Today’s post kicks off a new weekly feature by focusing on an area of law that is a little off the beaten path. This week’s topic: animal law. So, strap yourselves in and get ready for some lions and tigers and bears. (You were expecting an “oh my,” weren’t you? That’ll teach you to make assumptions.)

Now, thanks to Charlie Kelly, I was an expert on bird law long before I started researching this topic, but I was less familiar with the wider practice area that is animal law. Generally speaking, animal law refers to the set of statutes and case law covering animals used in entertainment and research, animals raised for food, and companion animals. For a detailed list of both federal and state case law on the subject, you can visit the Animal Law Resource Center website.

Animal law is a growing practice area. Currently, animal law is taught at over hundred American law schools, and its international presence is growing. The Student Animal Legal Defense Fund—which has a pretty fantastic logo—has chapters at schools across the country, including right here at Columbia. If you’re interested in the practice area, here’s one site’s list of the best schools for animal law.

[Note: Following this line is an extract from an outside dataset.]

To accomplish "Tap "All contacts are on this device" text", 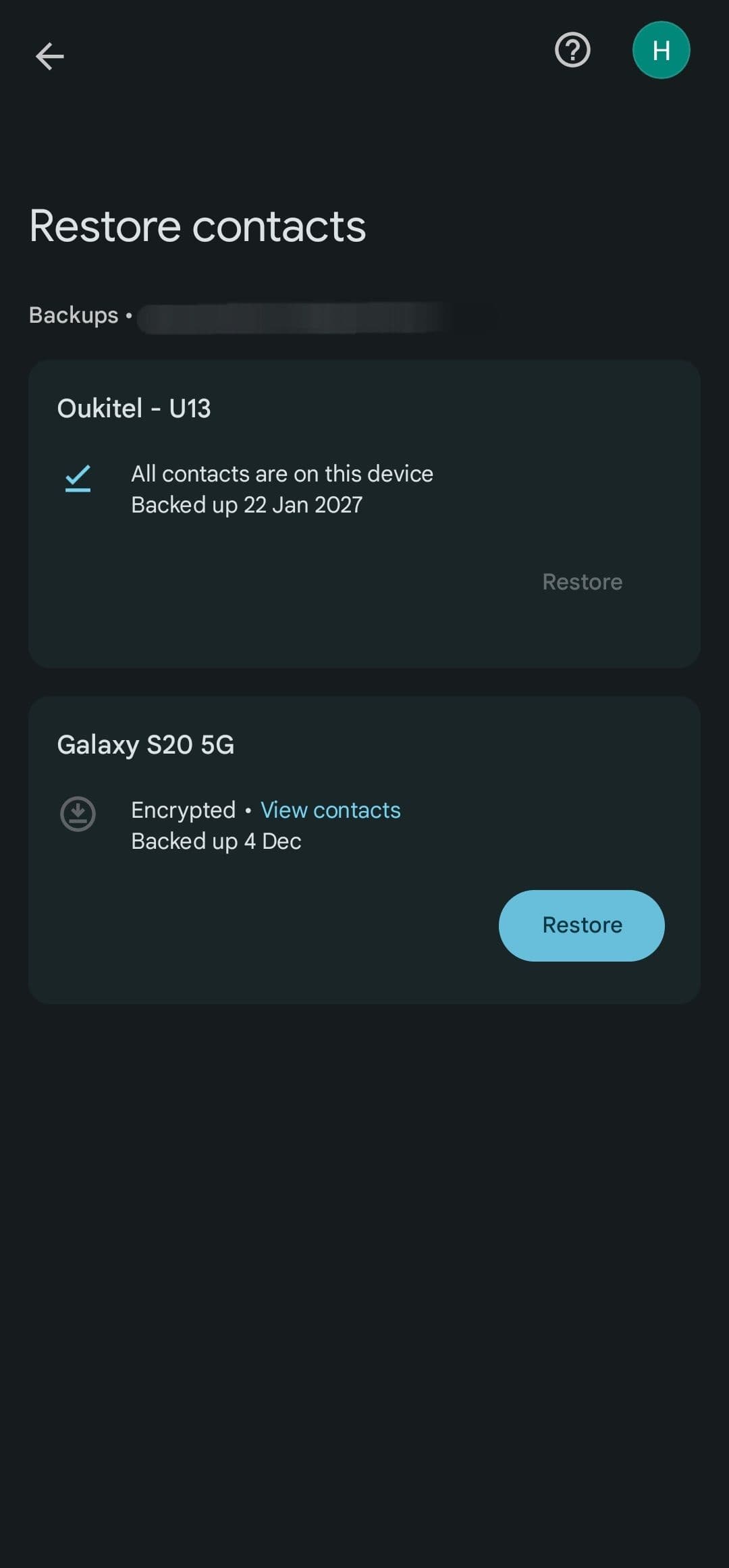I will tap(281, 474).
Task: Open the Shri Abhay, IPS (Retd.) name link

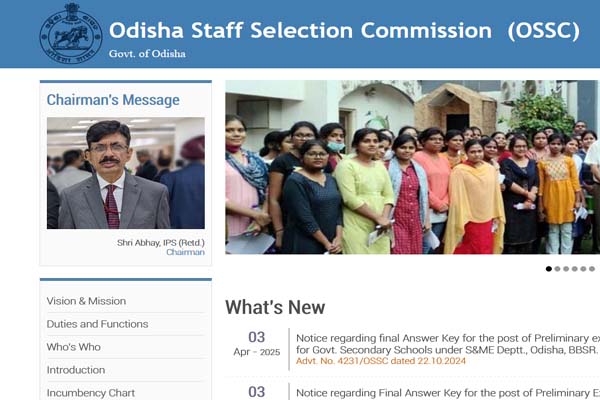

One of the appealing aspects of animal law is that it allows a practitioner to experience a variety of different practice areas. Animal law intersects with many different areas of the law, including torts (wrongful death of a companion animal), property (trusts for companion animals adopted across state lines), and criminal law (anti-cruelty laws). Animal law gives you the opportunity to feel great about yourself for protecting the rights of our furry friends, and it ensures that you’ll never get stuck in the rut of focusing on only one particular type of case.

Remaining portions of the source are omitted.